As we prepare for our Spring 2008 Symposium next week, I’ve been reading up on the subject of change so that I’ll be able to make insightful-sounding comments about it to interlocutors during the cocktail hours. But behind any rhetoric I might spout over scotch lies a great deal of uncertainty about nature of change.!@!

For a minute, imagine that you could somehow transport a group of people alive 50 years ago to the present day. My guess is that they’d be amazed by all the changes that exist today – for a little while. After a short period, though, they’d probably realize that things weren’t that different. For instance, they might be initially astounded by the number of channels on television (not to mention the considerably more vulgar content of the programs), but they’d soon learn the Big Three networks are still around and that half-hour sitcoms and game shows are still popular. They also might wonder why hip hop was considered music, but they would find the youthful rebellion that drives its popularity familiar.
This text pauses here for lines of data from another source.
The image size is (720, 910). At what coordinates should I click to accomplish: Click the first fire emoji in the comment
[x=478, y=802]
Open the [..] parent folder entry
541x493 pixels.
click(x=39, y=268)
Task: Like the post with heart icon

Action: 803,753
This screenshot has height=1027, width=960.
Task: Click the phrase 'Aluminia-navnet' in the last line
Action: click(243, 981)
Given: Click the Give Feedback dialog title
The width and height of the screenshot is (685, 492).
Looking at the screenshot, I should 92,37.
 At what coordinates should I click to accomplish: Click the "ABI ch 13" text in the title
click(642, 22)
Additionally, they’d be surprised to find out that an African American and a woman were a good bet to win the next presidential election. Yet they’d also see that the two major political parties that existed in their day are still around and that they’re divided along much the same ideological lines (i.e., liberal and conservative). They would be astonished by the fall of the Soviet Union and its Eastern Bloc, but they also would discover that NATO survives to this day and that the United States still leads the developed “Western” world against threats from the supposedly backward and despotic “East.” And so on.

I’m not trying to make some grand point about how nothing has really changed at all in the past half century. For example, our imaginary 1950s cohort would likely have no preconceived notion of the desktop computer and the Internet, which are truly revolutionary. (However, they might ask where the flying cars were and when they could catch the next rocket to Mars.) My point is that change is typically neither sweeping nor predictable. And while organizations and nations may change at a rapid pace, human nature is much more static.

Many of us – myself included – wax breathlessly about our transforming, “flattening” world and the speed of business and all that without really giving much thought to two key aspects of change:

1. More often than not, change is glacially slow and very uneven.
2. For many people, change is undesirable because it can produce as many (if not more) bad results as good.

The term “Faustian bargain” is sometimes applied to major changes. This refers to a significant trade off, where you give up present benefits and control in exchange an uncertain future, which frequently isn’t what you envisioned. In other words, it’s taking a risk, and risk – rather than reward – is the very heart of change.

George Washington once said that government was like fire: a dangerous servant and a fearful master. The same could be said of change.